━━━ SUPPLIED PASSAGE

We proceed to implement critical functions to calculate trendline angles and validate their integrity, ensuring robust trendline detection. First, we create the "CalculateAngle" function, which converts two points ("time1", "price1" and "time2", "price2") to chart coordinates using the ChartTimePriceToXY function into "x1", "y1", "x2", "y2", returning 0.0 if conversion fails, then computes the x-difference "dx" and y-difference "dy", handling vertical lines by returning -90.0 or 90.0 if "dx" is zero, and calculates the angle in degrees using "MathArctan(-dy / dx) * 180.0 / M_PI" for visual inclination.

Then, we proceed to implement the "ValidateTrendline" function, which validates a trendline by getting the start bar index with iBarShift for "start_time", returning false if invalid, and iterating from "bar_start" to 0, calculating the trendline price at each "bar_time" using "ref_price + slope * dk" where "dk" is the time difference from reference time. For support trendlines ("isSupport" true), we check if the bar’s iLow falls below "line_price - tolerance_pen", returning false if broken; for resistance, we check if iHigh exceeds "line_price + tolerance_pen", returning false if broken, and return true if the trendline holds. We can now concentrate on the function for the least squares fit calculation logic. We will keep it straightforward.

//+------------------------------------------------------------------+
//| Perform least-squares fit for slope and intercept                |
//+------------------------------------------------------------------+
void LeastSquaresFit(const datetime &times[], const double &prices[], int n, double &slope, double &intercept) {
   double sum_x = 0, sum_y = 0, sum_xy = 0, sum_x2 = 0; //--- Initialize sums
   for (int k = 0; k < n; k++) {                        //--- Iterate through points
      double x = (double)times[k];                      //--- Convert time to x
      double y = prices[k];                             //--- Set price as y
      sum_x += x;                                       //--- Accumulate x
      sum_y += y;                                       //--- Accumulate y
      sum_xy += x * y;                                  //--- Accumulate x*y
      sum_x2 += x * x;                                  //--- Accumulate x^2
   }
   slope = (n * sum_xy - sum_x * sum_y) / (n * sum_x2 - sum_x * sum_x); //--- Calculate slope
   intercept = (sum_y - slope * sum_x) / n;             //--- Calculate intercept
}

We implement the "LeastSquaresFit" function to compute the optimal slope and intercept for trendlines, enabling precise trendline fitting. First, we initialize variables "sum_x", "sum_y", "sum_xy", and "sum_x2" to 0 to accumulate values for the least squares calculation. Then, we proceed to iterate through "n" points in the "times" and "prices" arrays, converting each "times[k]" to a double as "x" and setting "prices[k]" as "y", adding "x" to "sum_x", "y" to "sum_y", "x * y" to "sum_xy", and "x * x" to "sum_x2". Last, we calculate the "slope" using the formula "(n * sum_xy - sum_x * sum_y) / (n * sum_x2 - sum_x * sum_x)" and the "intercept" as "(sum_y - slope * sum_x) / n", providing the best-fit line for the trendline based on the input points. In case you are wondering about the formula, have a look below.

This will ensure mathematically accurate trendline placement for reliable trading signals. Let us now define a function to manage the trendlines.

━━━━━━
━━━ PROVIDED INFORMATION

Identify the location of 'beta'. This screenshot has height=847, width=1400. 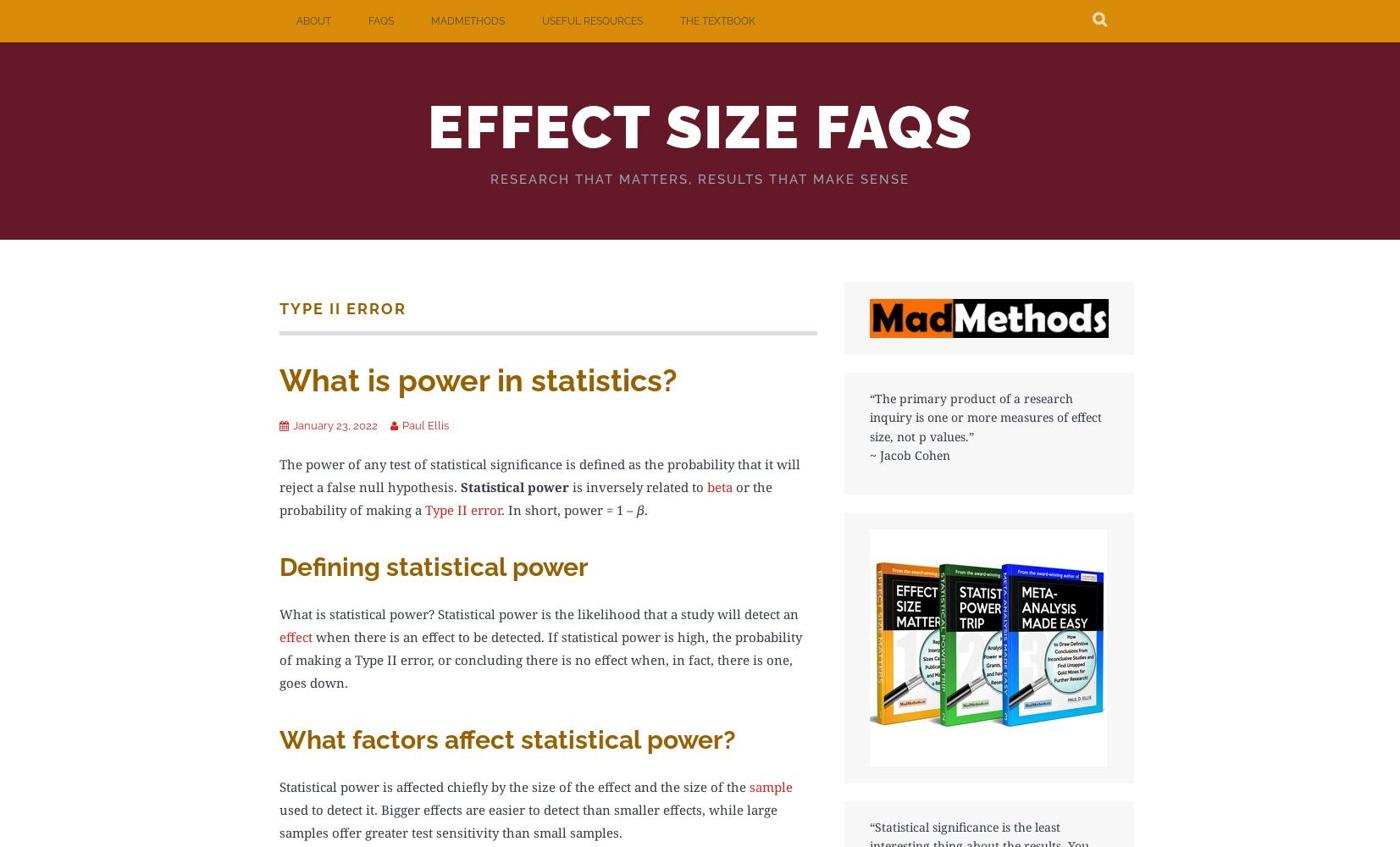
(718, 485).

━━━━━━
━━━ PROVIDED INFORMATION

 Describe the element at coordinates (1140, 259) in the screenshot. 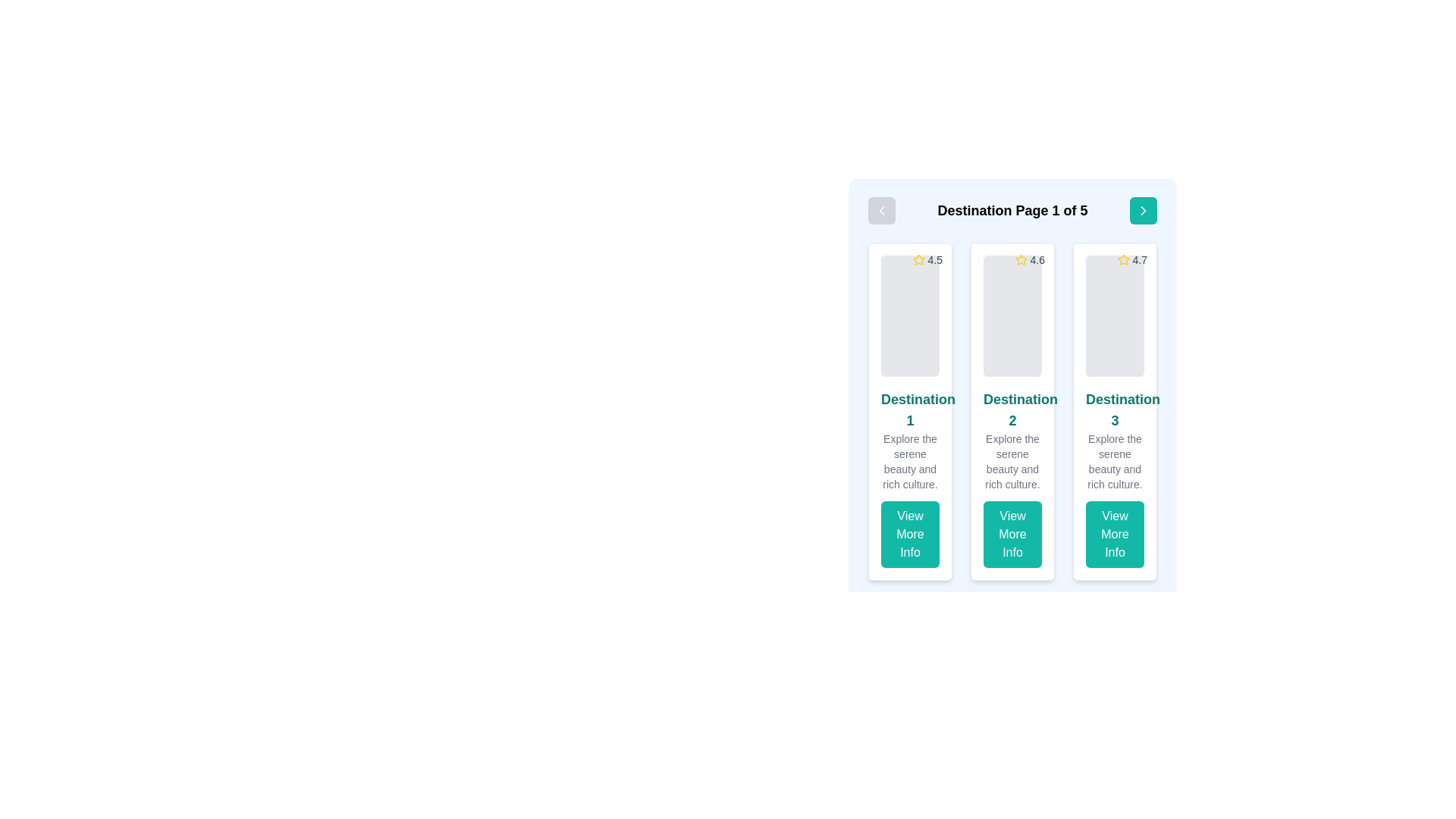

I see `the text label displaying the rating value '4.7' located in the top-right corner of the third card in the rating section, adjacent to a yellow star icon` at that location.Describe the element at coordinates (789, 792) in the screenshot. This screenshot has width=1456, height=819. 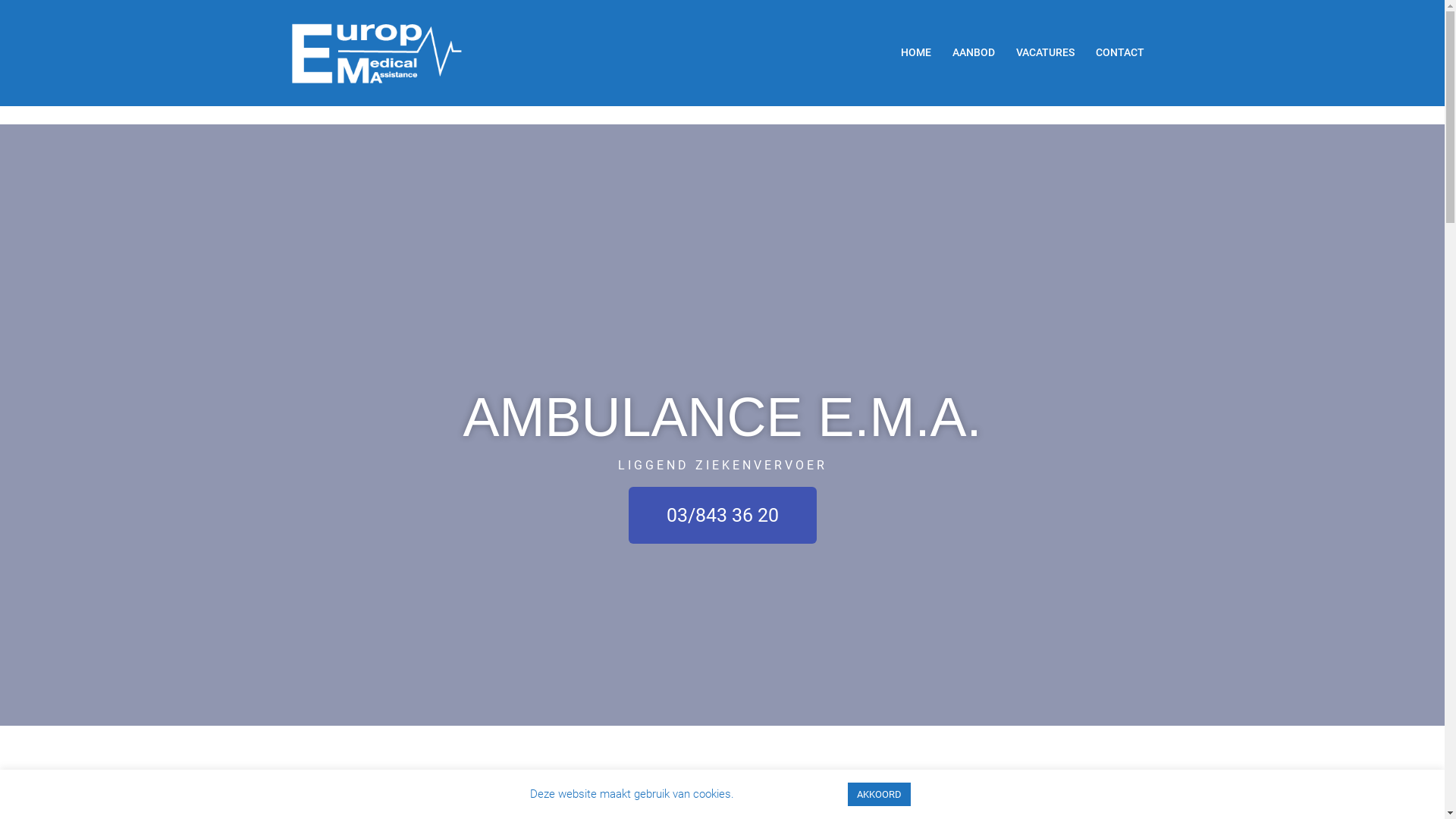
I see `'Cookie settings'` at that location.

━━━━━━

• _WORK REQUIRED_
In the trendline passage, what value does the "CalculateAngle" function return when converting the points to chart coordinates fails?

• _SOLUTION_
0.0